Erbkrankheiten Durchbruch in der Gentherapie

Ein krankes Gen durch ein gesundes ersetzen - was einfach klingt, stellt Mediziner in der Praxis vor riesige Probleme. Nun konnten deutsche Mediziner zwei Männer mit Hilfe der Gentherapie heilen - eine Weltpremiere.

Zum weltweit ersten Mal haben Mediziner erwachsene Patienten erfolgreich mit gentherapeutischen Methoden behandelt. Die Wissenschaftler therapierten zwei Männer mit einer angeborenen Immunschwäche, berichtet die Zeitschrift "Nature Medicine". Die 27 Forscher aus Frankfurt, Heidelberg und Zürich sprechen von einem "Durchbruch in der Gentherapie".

Lebenslange Angst vor Pilzen und Bakterien

Bei der seltenen Erbkrankheit chronische Granulomatose (CGD) ist ein Gen defekt: Dadurch sind bestimmte weiße Blutkörperchen, so genannte Phagozyten, nicht dazu fähig, eingedrungene Pilze oder Bakterien abzutöten. Als Folge sind die Betroffenen zeitlebens von Pilz- und Bakterieninfektionen bedroht. Die beiden Patienten, inzwischen 25 und 26 Jahre alt, hatten bisher große Teile ihres Lebens in Krankenhäusern verbracht.

Eine Heilung von CGD, an der bundesweit schätzungsweise 100 Menschen leiden, war bislang lediglich über eine Knochenmarkstransplantation möglich.

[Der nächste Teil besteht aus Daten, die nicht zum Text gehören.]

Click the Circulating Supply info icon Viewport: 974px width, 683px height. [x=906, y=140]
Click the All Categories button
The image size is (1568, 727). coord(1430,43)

Dies setze jedoch einen passenden Spender voraus, erläuterte Dorothee von Laer vom Georg-Speyer-Haus in Frankfurt am Main.

Stammzellen im Knochenmark ausgetauscht

Im Rahmen der Gentherapie entnahmen die Mediziner den Patienten zunächst blutbildende Stammzellen und schleusten im Labor eine intakte Kopie des defekten Gens in diese ein. Unterdessen verringerte eine milde Chemotherapie die Zahl der blutbildenden Stammzellen im Knochenmark der Patienten, um Platz für die neuen Zellen zu schaffen. Nachdem man die genetisch modifizierten Zellen wieder in die Patienten übertragen hatte, stieg der Anteil der gesunden Zellen im Blut deutlich an.

Die Folgen zeigten sich bei beiden Männern wenig später: Zwei hartnäckige und gegen herkömmliche Medikamente resistente Infektionen - bei dem einen Patienten eine bakterielle Leberinfektion und bei dem anderen eine pilzbedingte Lungeninfektion - heilten nach der Behandlung aus, und auch sonst traten keine großen Bakterien- oder Pilzinfektionen mehr auf. 16 Monate nach Therapiebeginn lag der Anteil genmodifizierter Zellen bei 20 bis 30 Prozent, berichten die Forscher. Dies reicht laut von Laer aus, um die Patienten vor gehäuften Infektionen mit Pilzen oder Bakterien zu schützen.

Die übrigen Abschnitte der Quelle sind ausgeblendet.